WHAT THIS TASK INVOLVES: Leave the pictures out and print, word for word, the lines below from the one with "Select the XRP ticker label" through the final line.

DATA EXCERPTS:
---+---

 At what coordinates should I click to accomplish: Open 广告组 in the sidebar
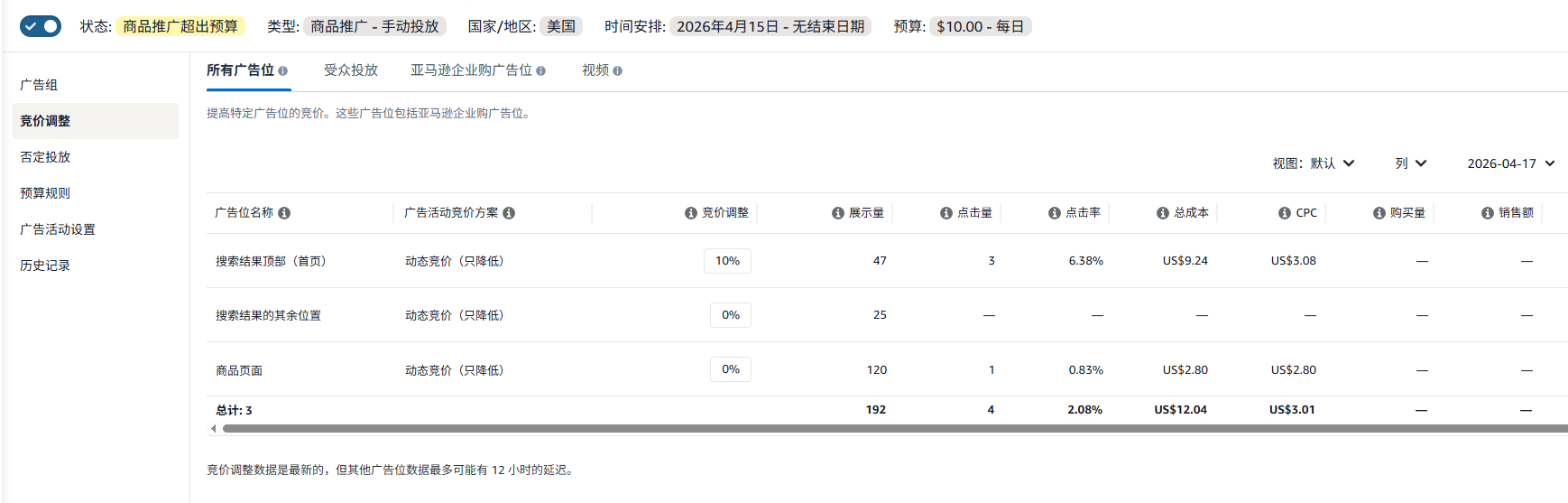[39, 85]
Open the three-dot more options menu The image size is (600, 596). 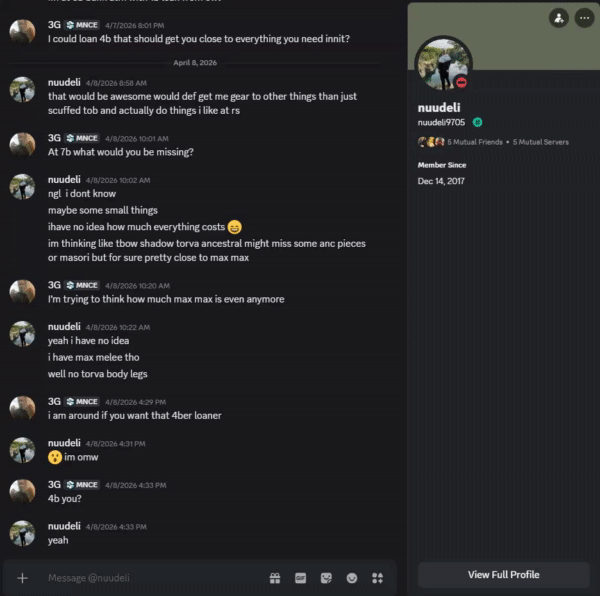coord(584,18)
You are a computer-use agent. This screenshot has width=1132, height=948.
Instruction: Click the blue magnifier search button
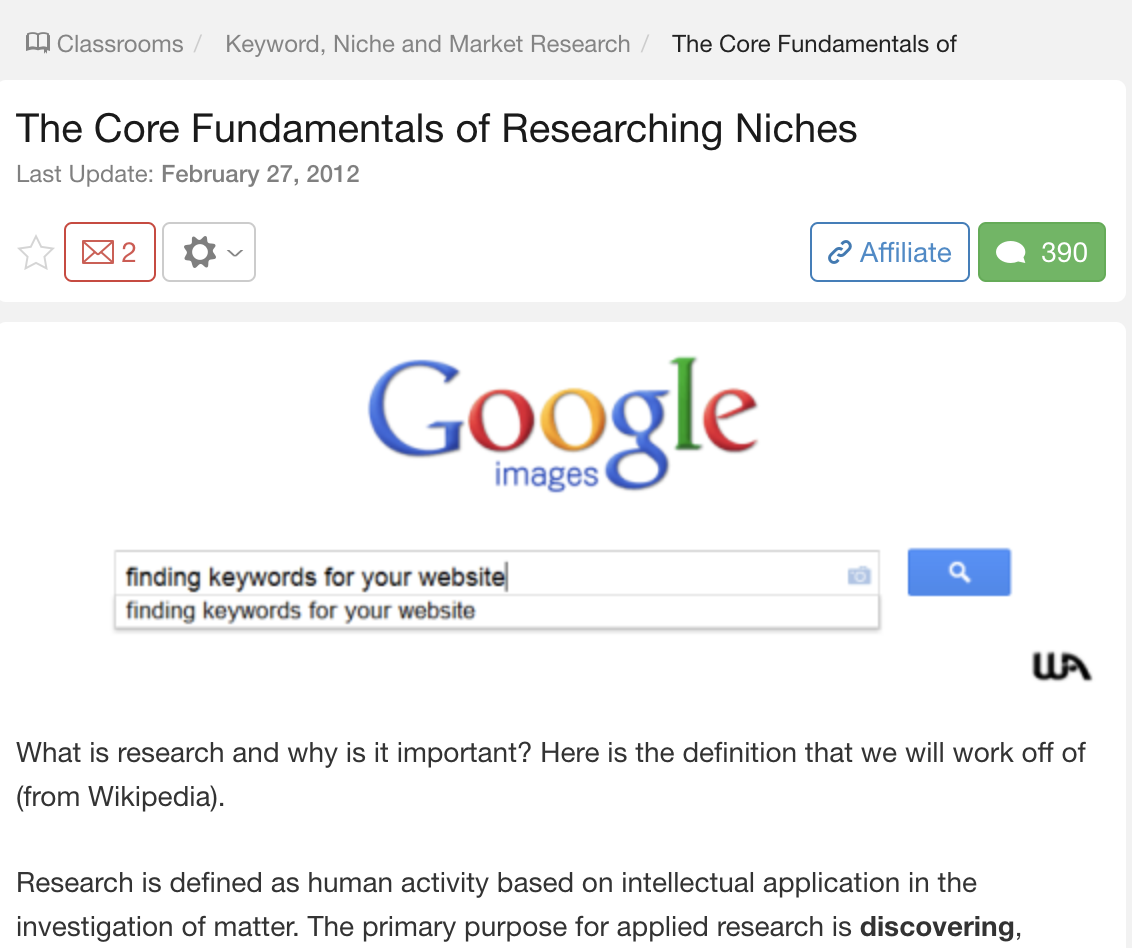(x=959, y=573)
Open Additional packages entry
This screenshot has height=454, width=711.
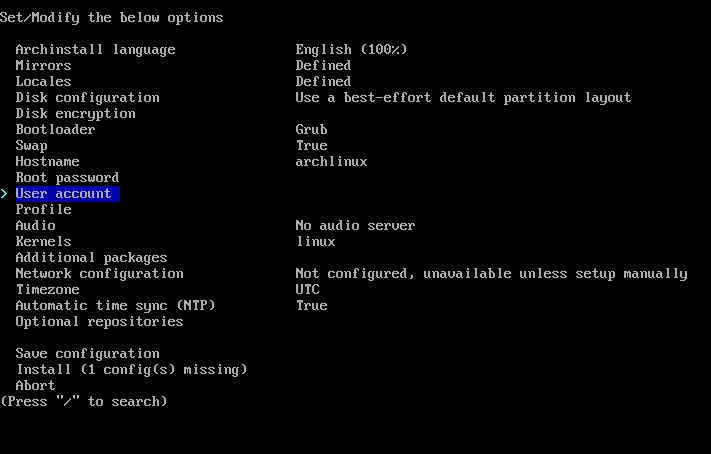pyautogui.click(x=92, y=258)

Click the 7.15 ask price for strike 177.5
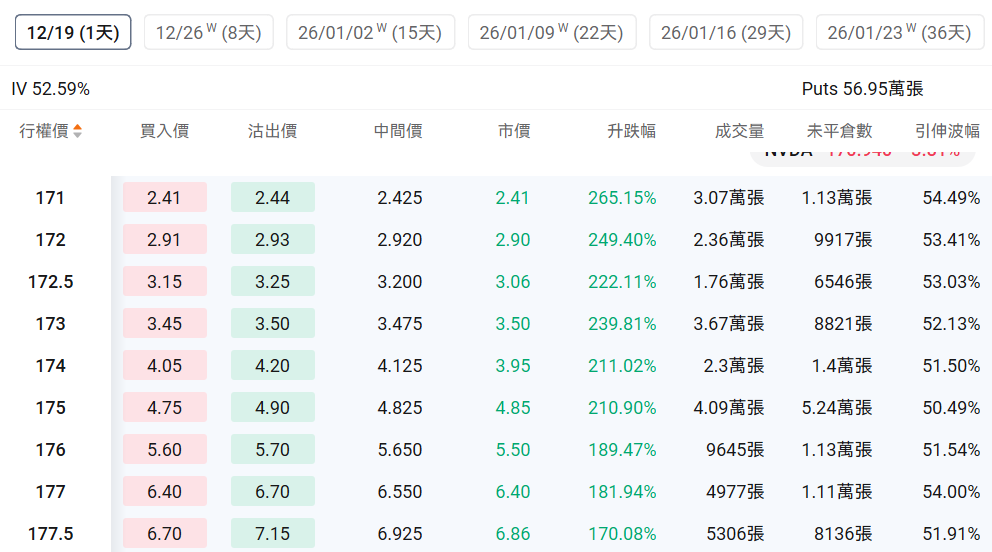(272, 534)
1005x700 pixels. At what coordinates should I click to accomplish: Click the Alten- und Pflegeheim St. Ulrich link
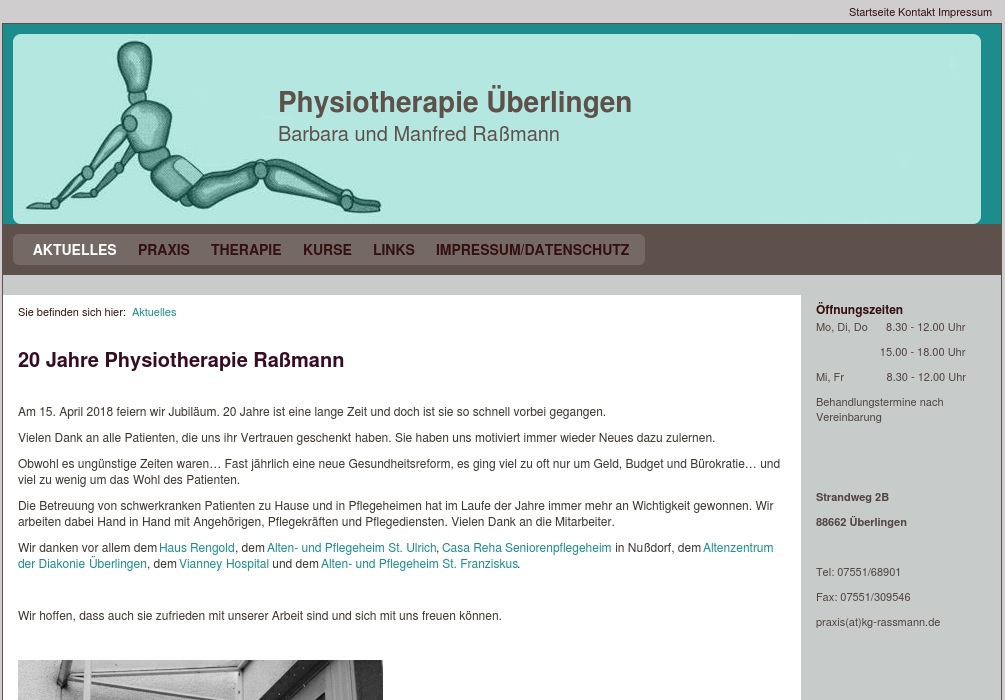point(351,548)
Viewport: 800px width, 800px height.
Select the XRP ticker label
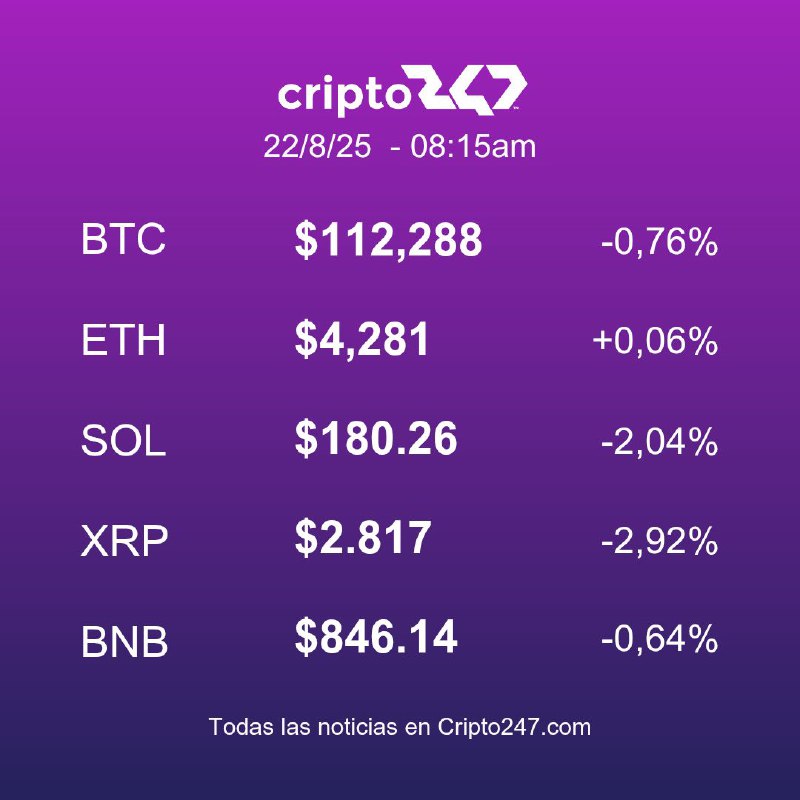[124, 540]
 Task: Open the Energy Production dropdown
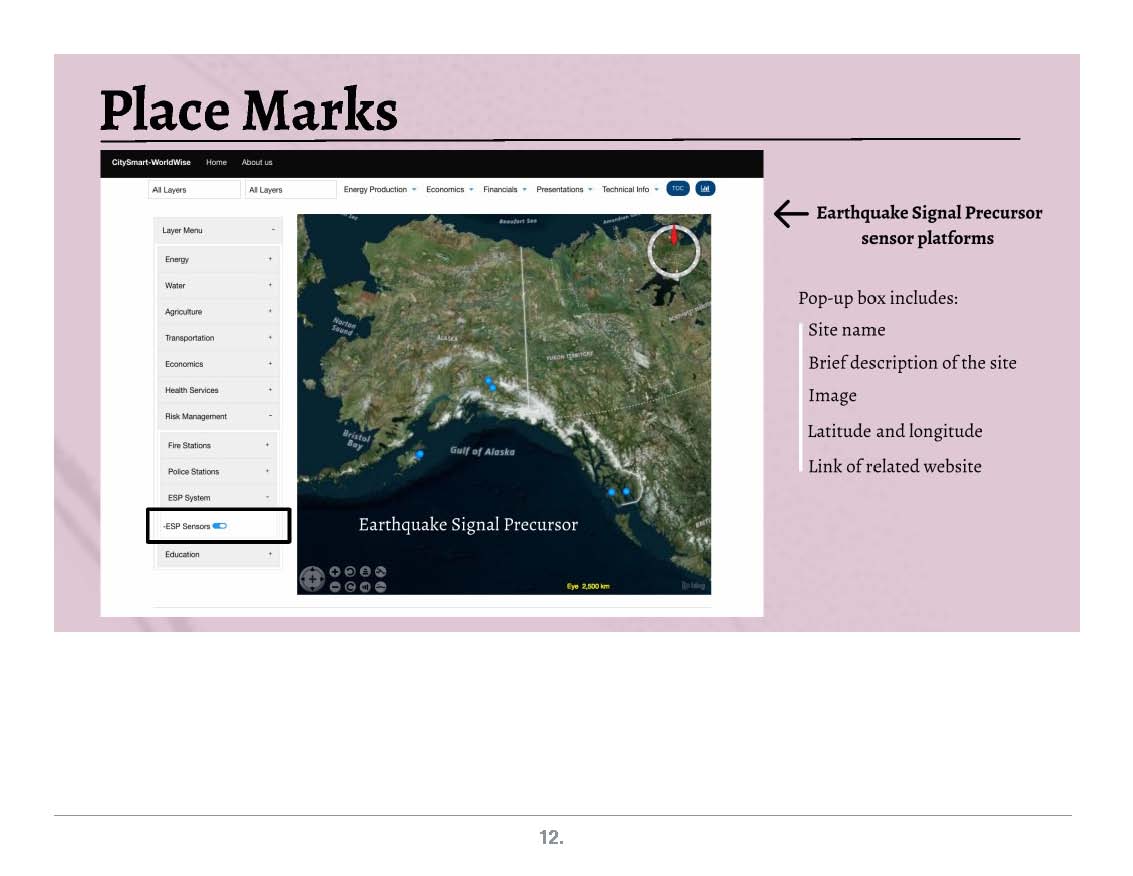(x=379, y=189)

---+---

SOLUTION FOR THIS TASK:
Select the XRP ticker label
[124, 540]
 Task: Open the Energy Production dropdown
(x=379, y=189)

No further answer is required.